---------- DATA PROVIDED ----------

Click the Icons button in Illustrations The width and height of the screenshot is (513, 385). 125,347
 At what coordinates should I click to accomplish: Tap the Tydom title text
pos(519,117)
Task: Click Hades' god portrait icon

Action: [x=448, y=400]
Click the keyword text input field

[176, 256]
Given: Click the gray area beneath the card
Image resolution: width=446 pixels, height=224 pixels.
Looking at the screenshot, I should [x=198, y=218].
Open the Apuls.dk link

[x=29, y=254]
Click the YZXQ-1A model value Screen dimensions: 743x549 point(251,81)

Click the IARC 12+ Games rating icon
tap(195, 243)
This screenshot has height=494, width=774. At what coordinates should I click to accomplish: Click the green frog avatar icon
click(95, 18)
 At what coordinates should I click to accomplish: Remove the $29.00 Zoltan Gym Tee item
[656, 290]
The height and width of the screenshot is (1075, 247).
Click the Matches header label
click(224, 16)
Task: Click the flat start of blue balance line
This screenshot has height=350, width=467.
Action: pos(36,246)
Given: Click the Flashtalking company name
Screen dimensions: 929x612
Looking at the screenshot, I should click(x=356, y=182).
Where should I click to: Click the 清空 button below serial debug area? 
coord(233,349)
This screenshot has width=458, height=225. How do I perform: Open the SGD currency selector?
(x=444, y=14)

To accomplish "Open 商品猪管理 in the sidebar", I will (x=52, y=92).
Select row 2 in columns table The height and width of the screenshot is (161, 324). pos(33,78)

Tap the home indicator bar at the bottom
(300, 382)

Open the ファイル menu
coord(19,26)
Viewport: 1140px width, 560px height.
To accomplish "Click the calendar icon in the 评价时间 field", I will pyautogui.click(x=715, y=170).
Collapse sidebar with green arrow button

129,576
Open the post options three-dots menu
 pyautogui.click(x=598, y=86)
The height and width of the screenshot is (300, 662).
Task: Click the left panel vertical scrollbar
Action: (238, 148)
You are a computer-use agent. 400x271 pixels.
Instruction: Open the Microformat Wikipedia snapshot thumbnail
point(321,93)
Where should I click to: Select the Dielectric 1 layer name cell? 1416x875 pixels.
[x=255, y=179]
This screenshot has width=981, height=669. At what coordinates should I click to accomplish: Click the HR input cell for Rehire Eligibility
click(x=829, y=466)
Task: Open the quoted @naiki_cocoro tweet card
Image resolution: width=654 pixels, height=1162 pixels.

----------

**REQUIRED ACTION:**
The answer is every entry, repeated word for word.

**WRITTEN RESPONSE:**
Click the Icons button in Illustrations The width and height of the screenshot is (513, 385). 125,347
 At what coordinates should I click to accomplish: Tap the Tydom title text
pos(519,117)
Task: Click Hades' god portrait icon

Action: [x=448, y=400]
Click the keyword text input field

[176, 256]
Given: Click the gray area beneath the card
Image resolution: width=446 pixels, height=224 pixels.
Looking at the screenshot, I should [x=198, y=218].
Open the Apuls.dk link

[x=29, y=254]
Click the YZXQ-1A model value Screen dimensions: 743x549 point(251,81)

Click the IARC 12+ Games rating icon
tap(195, 243)
This screenshot has height=494, width=774. At what coordinates should I click to accomplish: Click the green frog avatar icon
click(95, 18)
 At what coordinates should I click to accomplish: Remove the $29.00 Zoltan Gym Tee item
[656, 290]
The height and width of the screenshot is (1075, 247).
Click the Matches header label
click(224, 16)
Task: Click the flat start of blue balance line
This screenshot has height=350, width=467.
Action: pos(36,246)
Given: Click the Flashtalking company name
Screen dimensions: 929x612
Looking at the screenshot, I should click(x=356, y=182).
Where should I click to: Click the 清空 button below serial debug area? 
coord(233,349)
This screenshot has width=458, height=225. How do I perform: Open the SGD currency selector?
(x=444, y=14)

To accomplish "Open 商品猪管理 in the sidebar", I will (x=52, y=92).
Select row 2 in columns table The height and width of the screenshot is (161, 324). pos(33,78)

Tap the home indicator bar at the bottom
(300, 382)

Open the ファイル menu
coord(19,26)
Viewport: 1140px width, 560px height.
To accomplish "Click the calendar icon in the 评价时间 field", I will pyautogui.click(x=715, y=170).
Collapse sidebar with green arrow button

129,576
Open the post options three-dots menu
 pyautogui.click(x=598, y=86)
The height and width of the screenshot is (300, 662).
Task: Click the left panel vertical scrollbar
Action: (238, 148)
You are a computer-use agent. 400x271 pixels.
Instruction: Open the Microformat Wikipedia snapshot thumbnail
point(321,93)
Where should I click to: Select the Dielectric 1 layer name cell? 1416x875 pixels.
[x=255, y=179]
This screenshot has width=981, height=669. At what coordinates should I click to accomplish: Click the HR input cell for Rehire Eligibility
click(x=829, y=466)
Task: Open the quoted @naiki_cocoro tweet card
Image resolution: width=654 pixels, height=1162 pixels.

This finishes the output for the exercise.